The linear double-stranded genomes of poxviruses such as Shope fibroma virus (SFV) replicate autonomously within the cytoplasm of infected cells, and it is believed that all of the replication functions are virally encoded. During DNA replication the incompletely base-paired terminal hairpin loops of the viral genome transiently exist in the form of inverted repeat replicative intermediates. These inverted repeat structures form the target for telomere resolution events that include sequence-specific cleavage and directed strand exchange to form the hairpin termini of progeny virus genomes. The terminal sequence domain which forms the telomere resolution target (TRT) shares considerable sequence similarity with viral late promoters. In this study we demonstrate that the TRT of SFV is capable of functioning as a strong viral promoter late in infection.
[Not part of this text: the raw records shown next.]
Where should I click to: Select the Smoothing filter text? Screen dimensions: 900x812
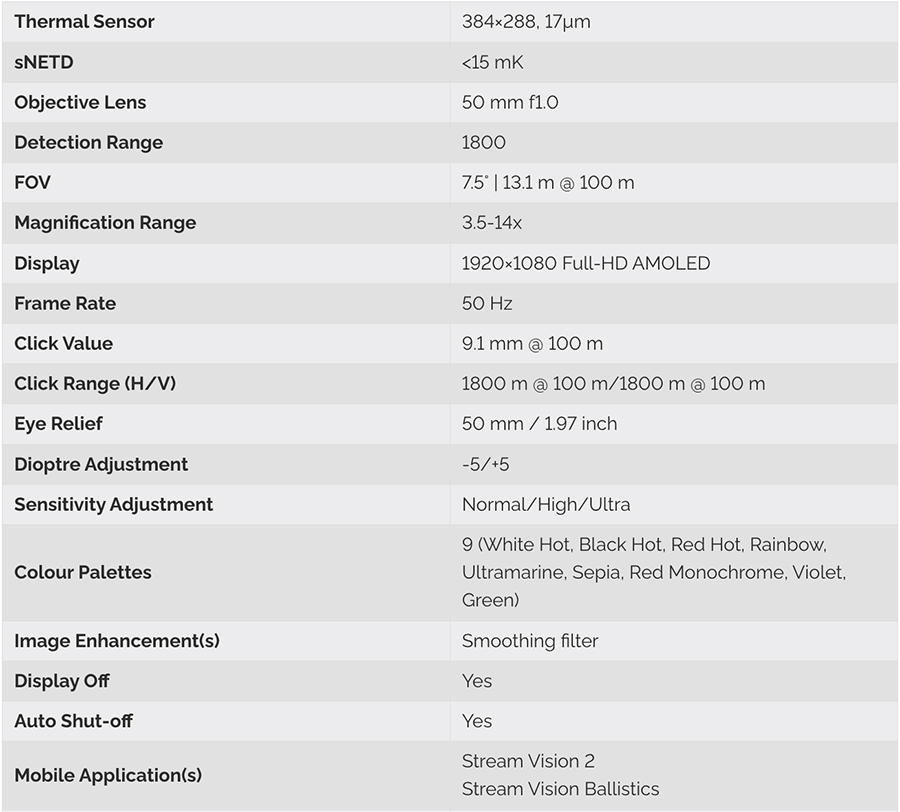tap(530, 641)
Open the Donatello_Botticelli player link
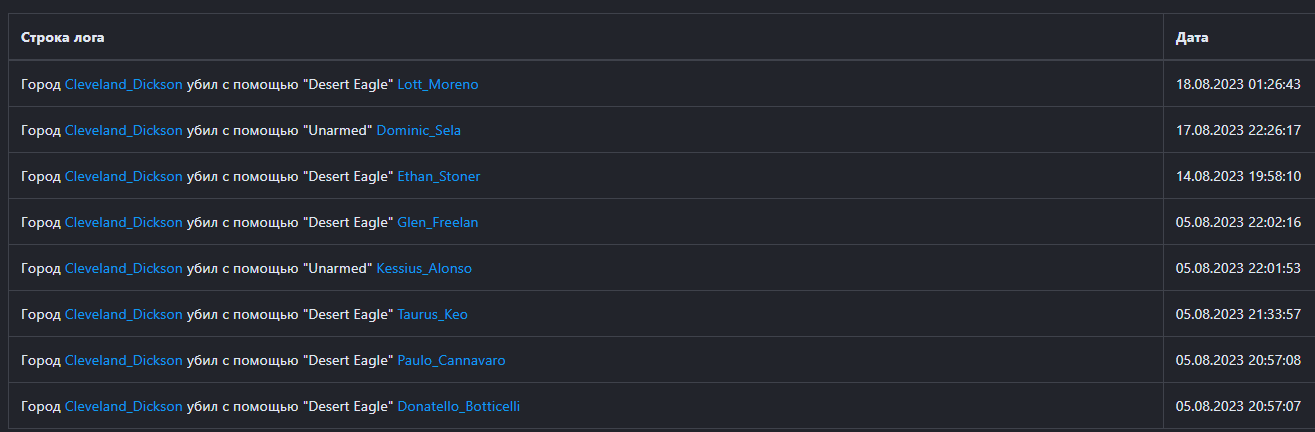The image size is (1315, 432). 458,407
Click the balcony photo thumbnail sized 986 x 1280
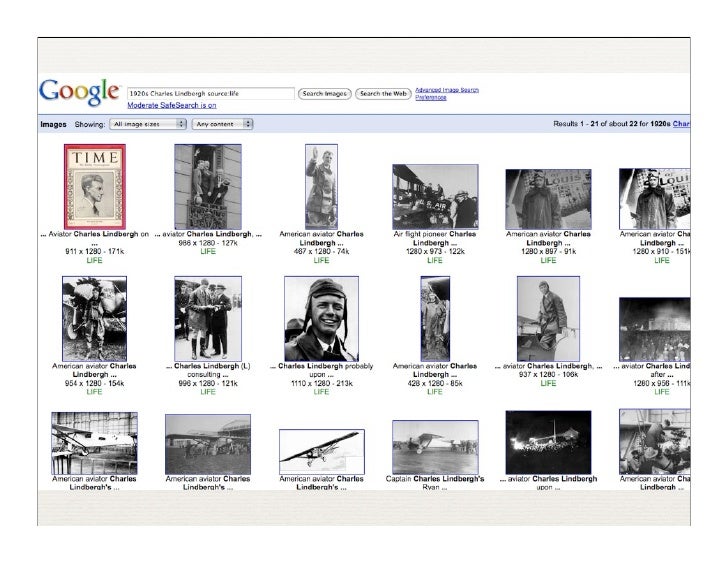Image resolution: width=728 pixels, height=563 pixels. 207,186
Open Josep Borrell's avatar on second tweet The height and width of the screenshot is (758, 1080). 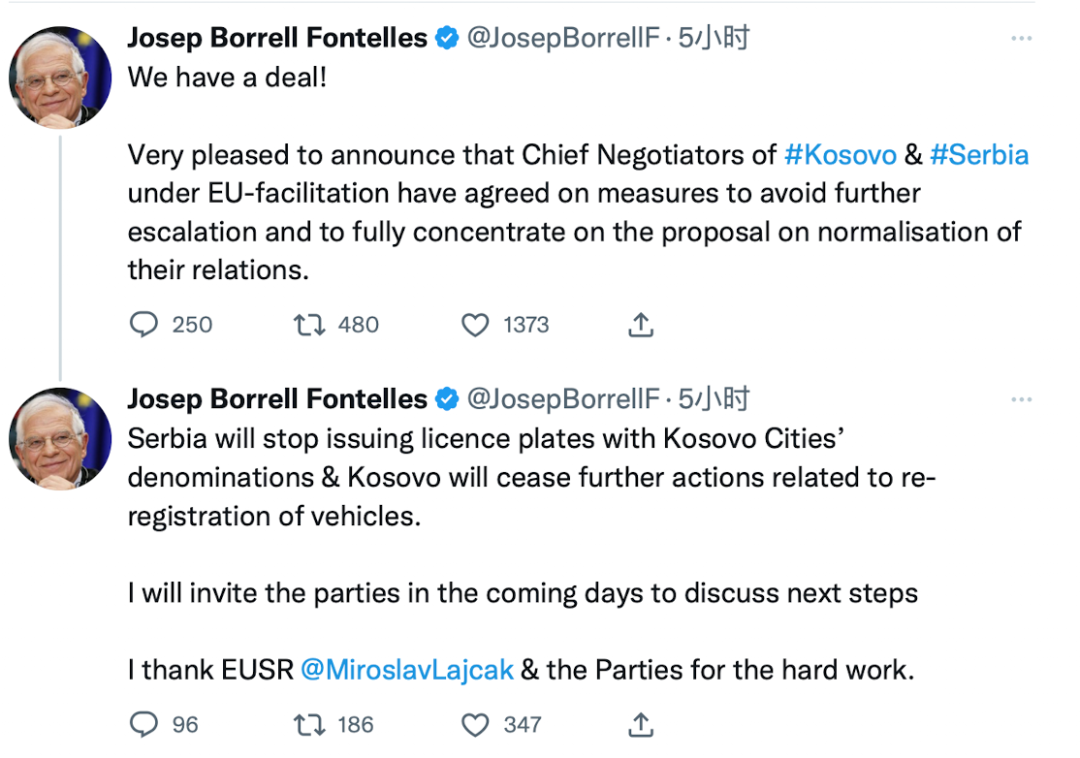coord(60,439)
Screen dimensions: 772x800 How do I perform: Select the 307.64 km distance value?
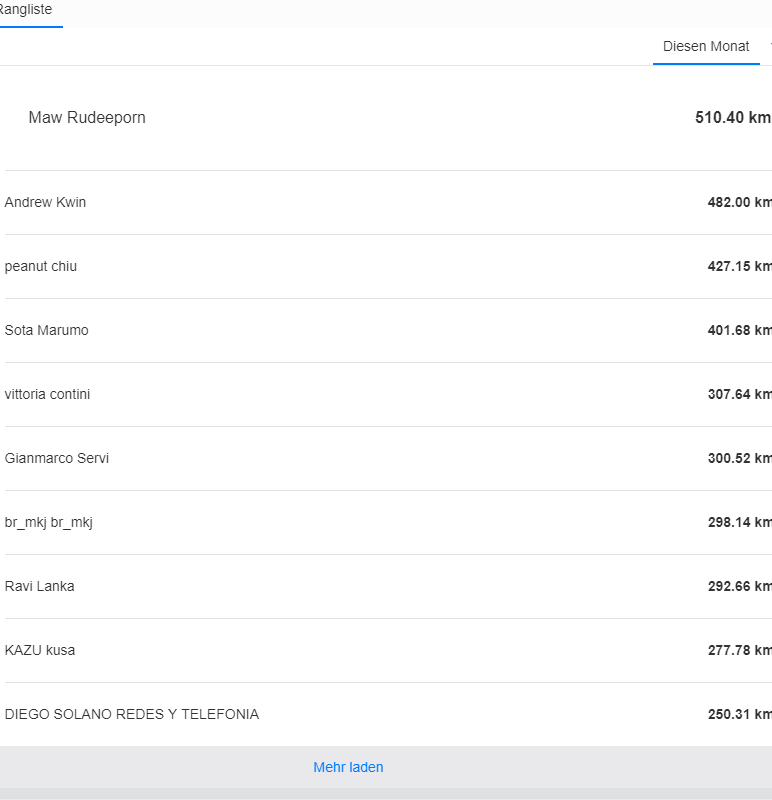pos(738,394)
A spectrum of TRT mutations affects telomere resolution and late transcription in a strictly concordant fashion, suggesting that the two activities may be inextricably linked. Further support for this concept comes from the demonstration that a late SFV promoter sequence designated cryptic TRT, which differs substantially from the native TRT in terms of sequence, can support telomere resolution when placed in the correct spatial context. The proposed model for telomere resolution invokes directed unwinding of the TRT double helix by a transcription initiation complex and processing of the resulting secondary structure by viral late-gene products.